_EXTRACTED TEXT_
□ □ □ □ □ □ □
Let me point out in the defense of the Sadducees, that it is written in Deuteronomy XVII, 9-11, that when it comes to the interpretation of the law, sentencing and judgment that it would be the mandate of the Priests and Levites and judges. Their word would be final and there would be no other interpretation. Clearly, the Torah is stating that the those priests among the Sadducees along with any appointed judges would find what is written in the Torah sufficient to make their judgment. It is not suggesting that they should use other guidance or political views or any other influence to make their interpretations. But in response to this, the Rabbanites claimed that they were the true judges being referred to in that sentence and therefore they were the final approval of the law and the others were not permitted to impose their judgment without proper reason and having rabbinical clearance. Considering the book of Deuteronomy was dated to the time of Josiah, when the concept of Rabbis did not even exist, and the book was not intended to be prophetic, it renders their statement as both false and ridiculous. Deuteronomy was a description of the governance of the people at that time and was not intended to be subject to further interpretation. It essentially is the constitution for the governance of the Jewish people throughout time. But this support of the Zadokites through Deuteronomy must not be confused with being a direct support of those later referred to as the Karaites. Whereas the Sadducees tended to be a party consisting of the aristocracy, the elite and the priesthood, Karaism was not restricted to social status. Therefore, it was not saying that Karaites should be the interpreters of the law; that still remains the jurisdiction of priests and judges. And it is their affirmation as to that is where exactly the authority belongs, which is the hallmark of Karaism.
□ □ □ □ □ □ □
_EXTRACTED MATERIAL_
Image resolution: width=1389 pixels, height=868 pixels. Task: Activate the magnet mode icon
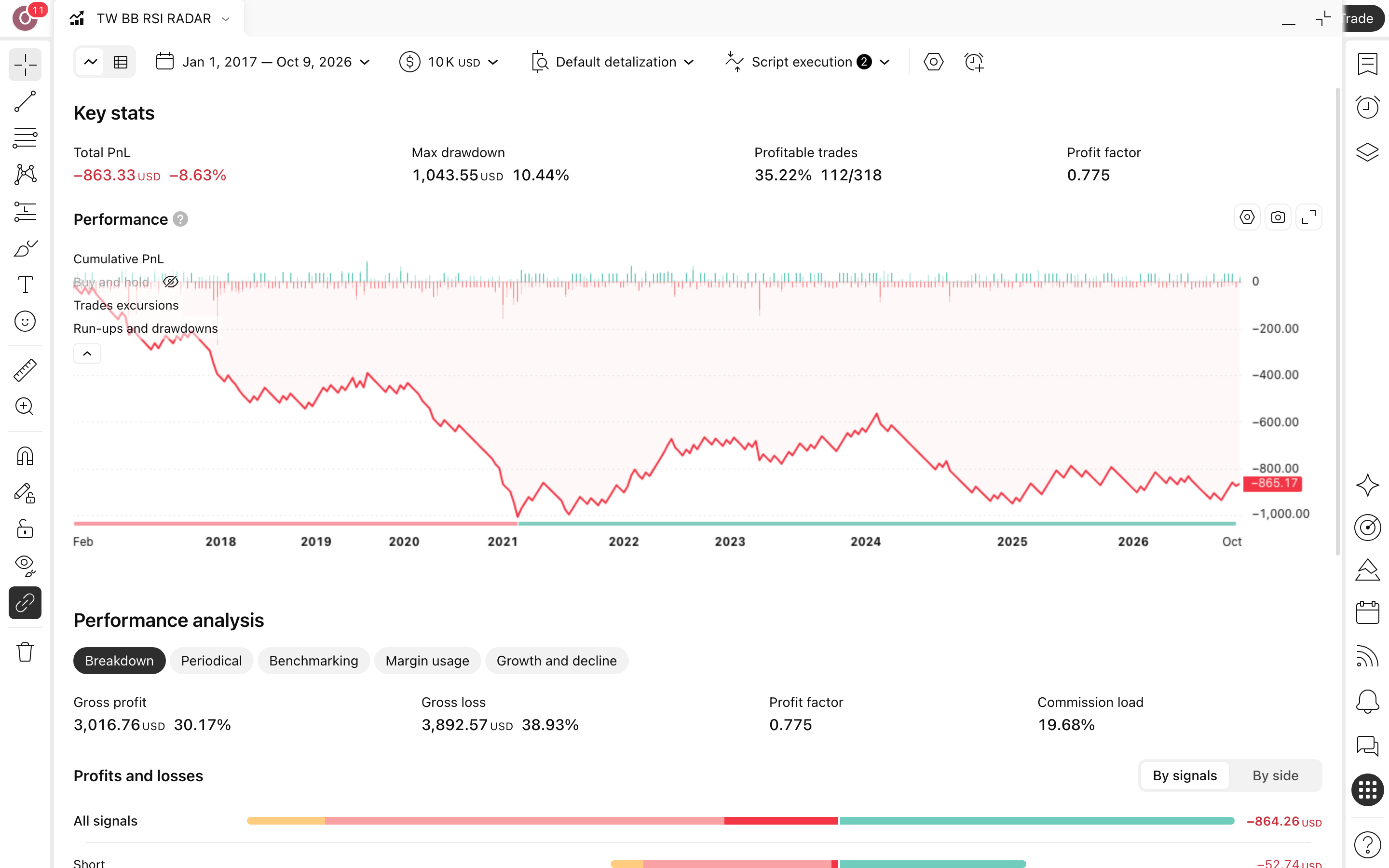[x=25, y=456]
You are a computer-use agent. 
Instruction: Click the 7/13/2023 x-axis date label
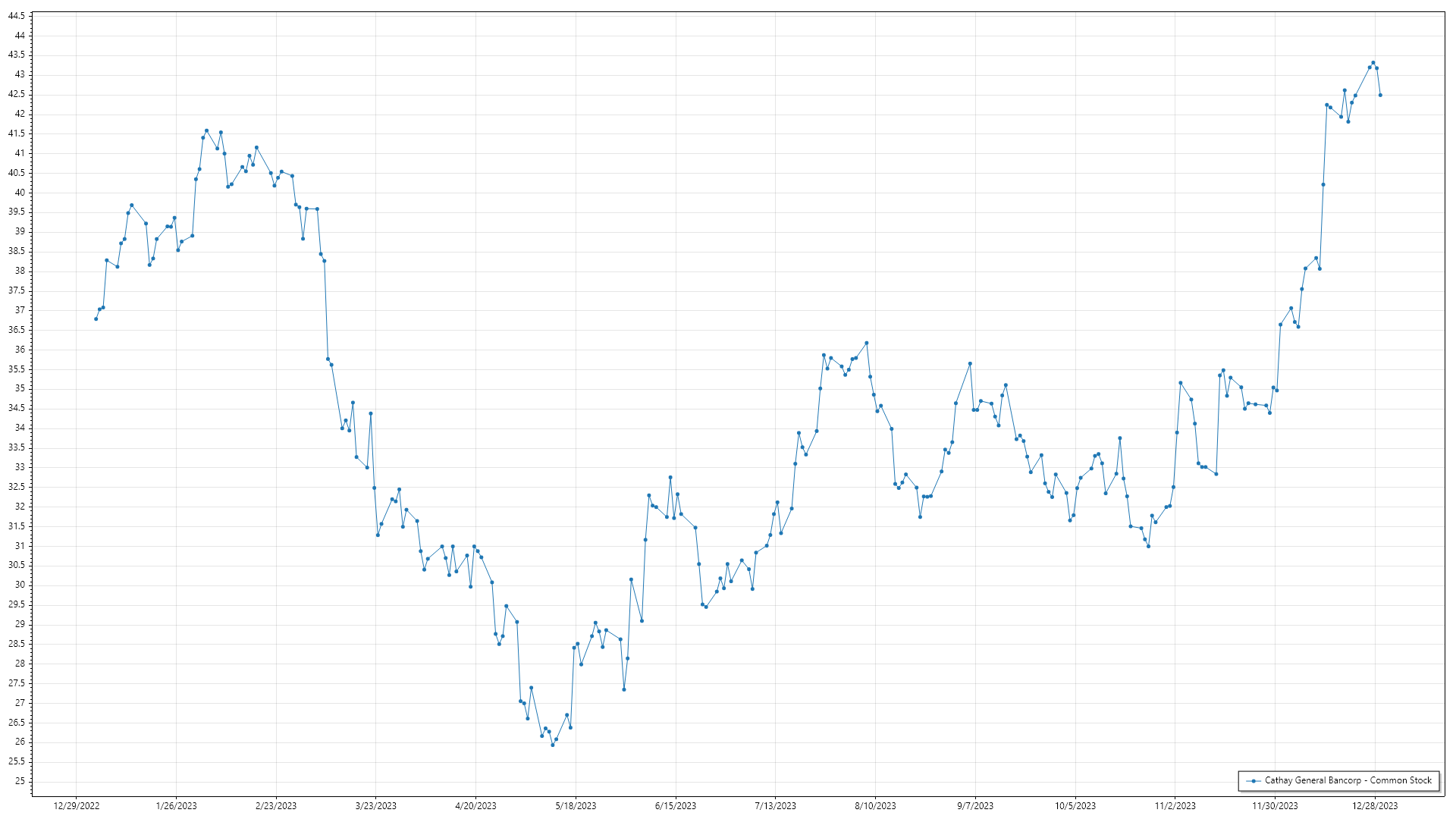(x=776, y=805)
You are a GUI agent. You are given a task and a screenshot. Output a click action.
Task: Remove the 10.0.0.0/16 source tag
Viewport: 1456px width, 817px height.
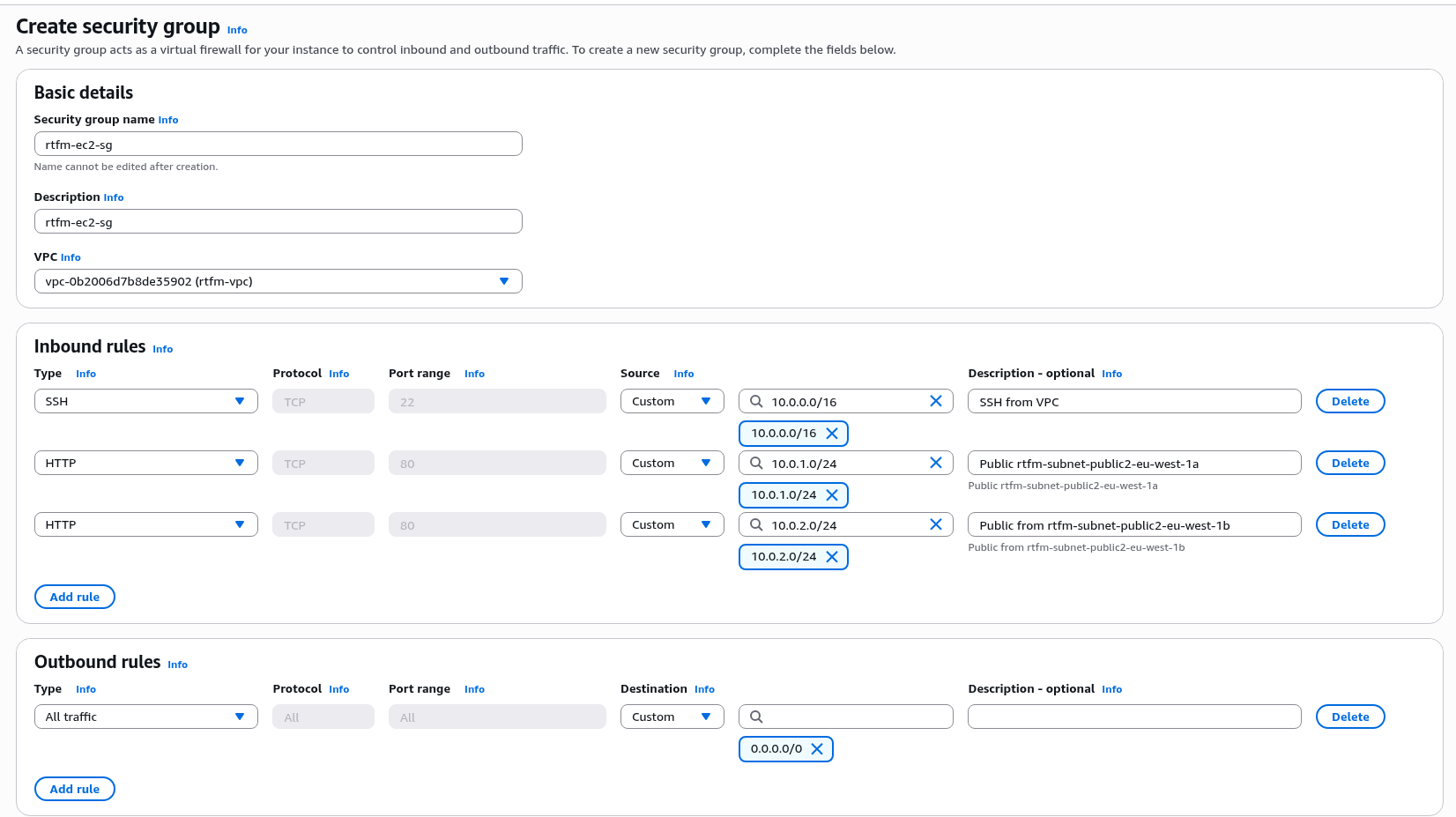point(831,434)
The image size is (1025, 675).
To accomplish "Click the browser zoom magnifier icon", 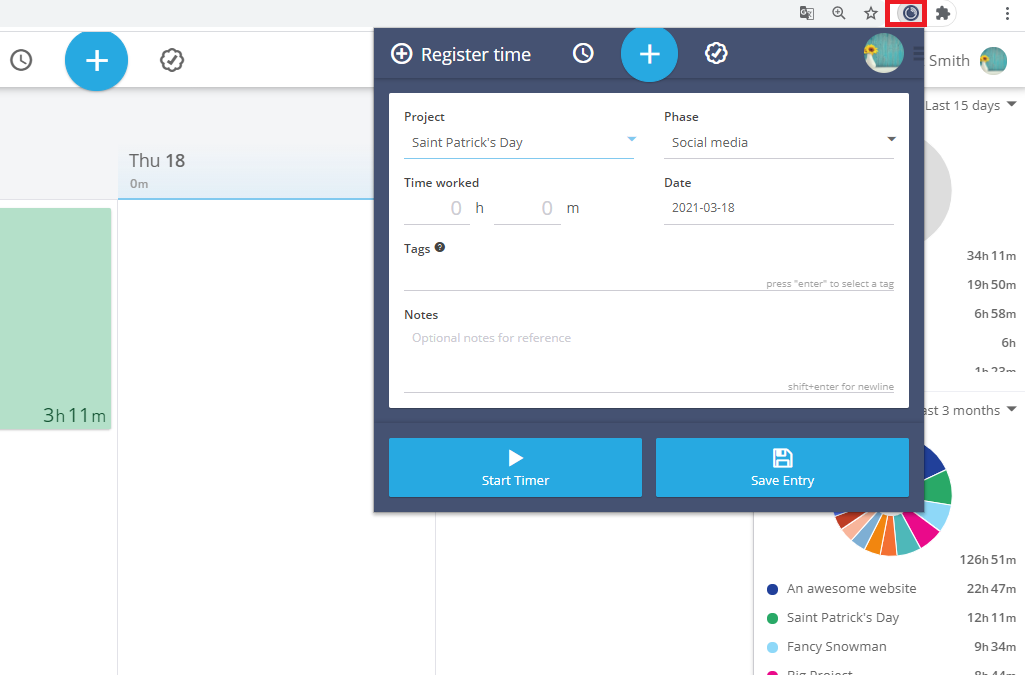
□ □ □ □ □ □ □
_REQUIRED ACTIONS_
a. In the passage on the Sadducees and Karaism, to whose time is the book of Deuteronomy dated?
b. Translate this sentence from the passage on the Sadducees and Karaism into Spanish: "Deuteronomy was a description of the governance of the people at that time and was not intended to be subject to further interpretation."

_ANSWER LIST_
a. The time of Josiah.

b. El Deuteronomio era una descripción del gobierno del pueblo en aquella época y no estaba destinado a ser objeto de ulterior interpretación.